October 22, 20242 min read • by Loris Cro

In my previous post I argued that Go has exceptions because of panic/recover. Some people understood the message, some others had objections that roughly amounted to “you’re just being pedantic, there’s no practical consequence to it”.

Oh man, if only.

The talk that I linked in the other post goes over this point with exemplary clarity but, since I’m bothering to write a follow up post, I will just go through the example directly in here.

Imagine that you have this Go code:

foo.mutex.lock()
defer foo.mutex.unlock()

foo.a = doA() // <-- panic!
foo.b = doB() // <-- never runs, foo.b remains stale

This code has one big issue: if doA panics, foo.b remains unset, leaving foo in a corrupted state.

If Go didn’t have recover, or if foo is very short lived, all would be good, but if some code above the stack recovers from the panic and keeps foo around, then you now have corrupted state in your application.

Just to bring up one practical example, the Go HTTP server recovers from panics in a handler, so doing something like the code above, where foo is some kind of local cache that you write to, is indeed wrong.

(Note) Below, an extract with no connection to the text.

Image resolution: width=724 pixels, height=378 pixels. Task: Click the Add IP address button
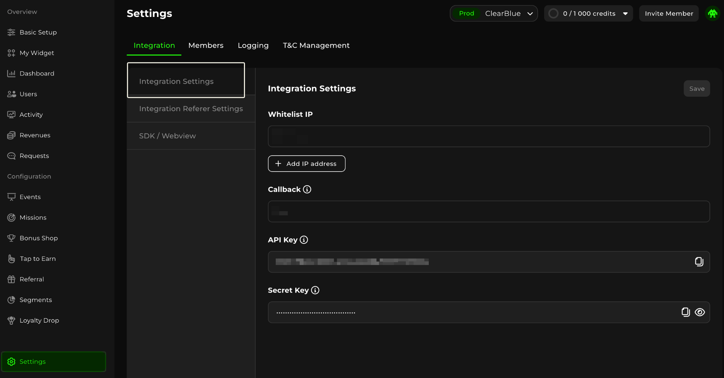[306, 164]
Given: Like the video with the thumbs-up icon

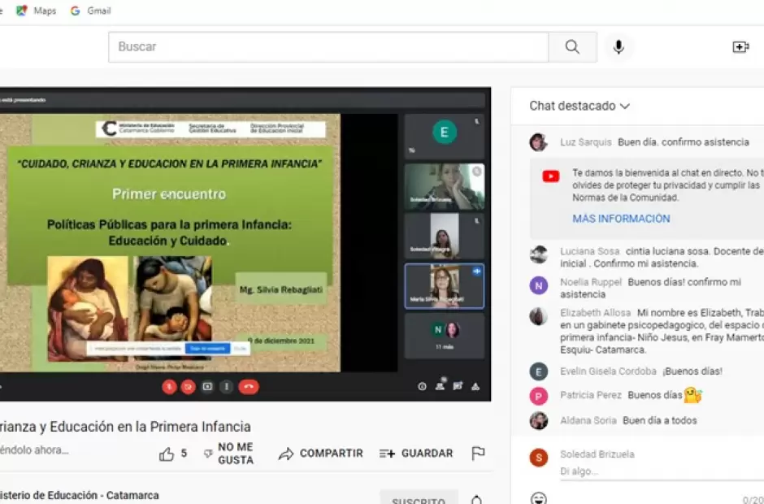Looking at the screenshot, I should [x=167, y=454].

I don’t remember if Go web frameworks also recover from panics inside of middlewares but, if they do, you might want to review what it is that you do in your middlewares :^)

How do you fix that code? By rewriting it in the same way you would write Java code, where you need to be defensive against exceptions popping up at any time. Something like this, for example:

foo.mutex.lock()
defer foo.mutex.unlock()

var a = doA()
var b = doB()

// Commit!
foo.a = a
foo.b = b

The original talk suggested a more general-purpose abstraction that models the whole thing more explicitly as a transaction.

So whenever you see a function call in Go, beware that it might panic and that somebody might have installed a panic handler above your code, potentially causing long-lived variables to get into corrupted states.

In hindsight, my last blog post wrongly assumed that people would end up connecting the dots easily (and I also didn’t want to plagiarize the talk’s example), but there you go, now the example is as clear as I can make it.

To be honest, I was also surprised to learn that Go runs defers as it unwinds the stack. Can’t say I love the design decision because it’s not a full solution, and it actually feeds the line of thinking that you don’t need to program defensively against exceptions panics.